High Status Brothers Had Access to Cranial Surgery in Bronze Age Israel
In ancient Megiddo, a city on the crossroads of major trade routes, two upper-class brothers underwent "angular notched trephination," the earliest example of its kind found in the Ancient Near East. The procedure, which involves cutting the scalp and carving four intersecting lines in the skull, is a form of cranial surgery that could have been used to treat various illnesses. Both brothers had skeletal abnormalities and were buried with valuable possessions, suggesting they were elite members of society.

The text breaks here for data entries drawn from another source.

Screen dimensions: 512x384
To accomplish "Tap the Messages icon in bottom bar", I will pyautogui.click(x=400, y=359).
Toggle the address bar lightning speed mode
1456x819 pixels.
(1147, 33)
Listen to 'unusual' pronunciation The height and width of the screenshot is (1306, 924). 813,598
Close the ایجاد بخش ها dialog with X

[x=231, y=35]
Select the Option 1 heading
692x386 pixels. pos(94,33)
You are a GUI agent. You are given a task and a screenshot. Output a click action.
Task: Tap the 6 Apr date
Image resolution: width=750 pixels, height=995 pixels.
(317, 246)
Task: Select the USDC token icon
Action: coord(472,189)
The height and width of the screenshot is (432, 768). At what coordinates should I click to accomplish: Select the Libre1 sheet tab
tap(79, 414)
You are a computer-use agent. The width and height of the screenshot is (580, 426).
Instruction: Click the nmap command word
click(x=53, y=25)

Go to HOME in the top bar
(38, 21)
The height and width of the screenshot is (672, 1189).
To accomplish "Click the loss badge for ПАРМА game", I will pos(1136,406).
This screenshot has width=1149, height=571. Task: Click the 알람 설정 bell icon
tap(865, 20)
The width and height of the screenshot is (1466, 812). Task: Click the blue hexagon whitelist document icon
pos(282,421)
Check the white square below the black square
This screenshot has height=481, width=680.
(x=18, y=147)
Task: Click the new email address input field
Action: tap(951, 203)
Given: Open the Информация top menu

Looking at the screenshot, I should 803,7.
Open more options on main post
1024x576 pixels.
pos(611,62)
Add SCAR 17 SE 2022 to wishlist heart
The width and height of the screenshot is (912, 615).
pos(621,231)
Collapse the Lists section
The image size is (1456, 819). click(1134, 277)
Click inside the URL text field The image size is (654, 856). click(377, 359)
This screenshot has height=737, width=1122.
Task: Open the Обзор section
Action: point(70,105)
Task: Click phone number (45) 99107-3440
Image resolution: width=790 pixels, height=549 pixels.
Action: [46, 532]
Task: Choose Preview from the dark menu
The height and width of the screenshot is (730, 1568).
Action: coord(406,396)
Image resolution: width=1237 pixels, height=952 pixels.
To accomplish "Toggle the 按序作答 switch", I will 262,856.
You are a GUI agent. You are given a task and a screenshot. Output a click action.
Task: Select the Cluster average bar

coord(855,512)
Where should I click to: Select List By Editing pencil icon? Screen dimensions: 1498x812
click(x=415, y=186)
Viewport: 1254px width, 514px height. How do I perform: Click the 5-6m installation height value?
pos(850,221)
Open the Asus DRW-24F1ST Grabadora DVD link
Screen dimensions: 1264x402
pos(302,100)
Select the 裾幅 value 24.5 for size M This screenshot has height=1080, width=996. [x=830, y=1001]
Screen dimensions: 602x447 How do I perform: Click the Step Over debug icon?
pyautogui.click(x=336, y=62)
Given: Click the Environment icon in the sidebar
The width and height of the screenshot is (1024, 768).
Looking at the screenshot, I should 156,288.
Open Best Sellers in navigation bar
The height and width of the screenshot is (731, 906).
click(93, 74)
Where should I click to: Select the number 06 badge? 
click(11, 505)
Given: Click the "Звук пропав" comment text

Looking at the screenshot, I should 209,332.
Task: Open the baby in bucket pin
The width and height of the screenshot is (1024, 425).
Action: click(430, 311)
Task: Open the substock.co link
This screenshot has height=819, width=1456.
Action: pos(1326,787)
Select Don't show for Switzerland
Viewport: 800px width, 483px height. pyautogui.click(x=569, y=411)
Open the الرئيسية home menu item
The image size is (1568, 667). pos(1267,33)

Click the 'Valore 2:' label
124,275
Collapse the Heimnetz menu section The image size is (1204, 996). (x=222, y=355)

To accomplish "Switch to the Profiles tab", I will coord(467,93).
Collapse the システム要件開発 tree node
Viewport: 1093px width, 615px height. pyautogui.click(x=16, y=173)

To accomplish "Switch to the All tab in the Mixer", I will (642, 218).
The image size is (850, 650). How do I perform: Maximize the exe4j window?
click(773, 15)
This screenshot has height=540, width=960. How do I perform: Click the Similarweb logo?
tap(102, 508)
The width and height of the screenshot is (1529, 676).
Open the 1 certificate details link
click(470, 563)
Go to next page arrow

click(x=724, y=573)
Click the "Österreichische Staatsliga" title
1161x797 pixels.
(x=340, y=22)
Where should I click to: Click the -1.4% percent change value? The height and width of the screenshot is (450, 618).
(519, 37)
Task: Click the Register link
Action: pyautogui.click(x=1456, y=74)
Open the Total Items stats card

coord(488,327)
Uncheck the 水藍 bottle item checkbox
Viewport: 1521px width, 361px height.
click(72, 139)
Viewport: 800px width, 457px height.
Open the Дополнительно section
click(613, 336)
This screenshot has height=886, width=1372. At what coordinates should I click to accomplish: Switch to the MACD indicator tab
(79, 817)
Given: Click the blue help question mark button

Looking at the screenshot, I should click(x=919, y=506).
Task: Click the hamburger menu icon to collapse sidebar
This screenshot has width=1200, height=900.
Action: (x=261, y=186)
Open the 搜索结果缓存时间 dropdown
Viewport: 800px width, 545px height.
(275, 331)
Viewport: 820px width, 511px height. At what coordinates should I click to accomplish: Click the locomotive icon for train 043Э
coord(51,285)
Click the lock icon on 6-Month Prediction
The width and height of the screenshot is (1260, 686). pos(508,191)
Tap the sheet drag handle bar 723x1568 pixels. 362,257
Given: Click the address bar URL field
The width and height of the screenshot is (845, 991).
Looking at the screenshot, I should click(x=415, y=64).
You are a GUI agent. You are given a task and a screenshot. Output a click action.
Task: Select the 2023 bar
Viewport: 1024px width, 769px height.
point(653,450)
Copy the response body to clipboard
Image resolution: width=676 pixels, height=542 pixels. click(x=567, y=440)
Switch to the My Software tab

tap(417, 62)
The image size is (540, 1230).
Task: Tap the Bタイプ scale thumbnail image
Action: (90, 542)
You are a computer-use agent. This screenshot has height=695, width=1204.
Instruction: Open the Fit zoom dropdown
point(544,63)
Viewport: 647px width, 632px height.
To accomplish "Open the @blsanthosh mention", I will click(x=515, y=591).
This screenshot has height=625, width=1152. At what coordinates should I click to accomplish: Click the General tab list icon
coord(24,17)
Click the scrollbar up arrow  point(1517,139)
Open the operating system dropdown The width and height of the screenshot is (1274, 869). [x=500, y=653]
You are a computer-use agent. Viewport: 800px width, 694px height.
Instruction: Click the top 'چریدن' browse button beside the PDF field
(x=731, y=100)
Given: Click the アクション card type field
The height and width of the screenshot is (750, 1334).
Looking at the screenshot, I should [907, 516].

Brain Surgery in Bronze Age Megiddo
Some 3,500 years ago, during the Bronze Age in Northern Israel, the town of Megiddo was a thriving center of trade, standing at and controlling part of the Via Maris, an important land route that connected Egypt, Syria, Mesopotamia, and Anatolia. As a result, the city had become one of the wealthiest and most cosmopolitan cities in the region by about the 19th century BC, with an impressive skyline of palaces, temples, fortifications, and gates.
"It was already quite influential and powerful in the region, and had a very cosmopolitan population," says Rachel Kalisher, a bioarchaeologist at Brown University and lead author of the study. "It's one of the most important sites in the ancient Near East because it is sitting at the crossroads of these major trade routes that connected the East and West."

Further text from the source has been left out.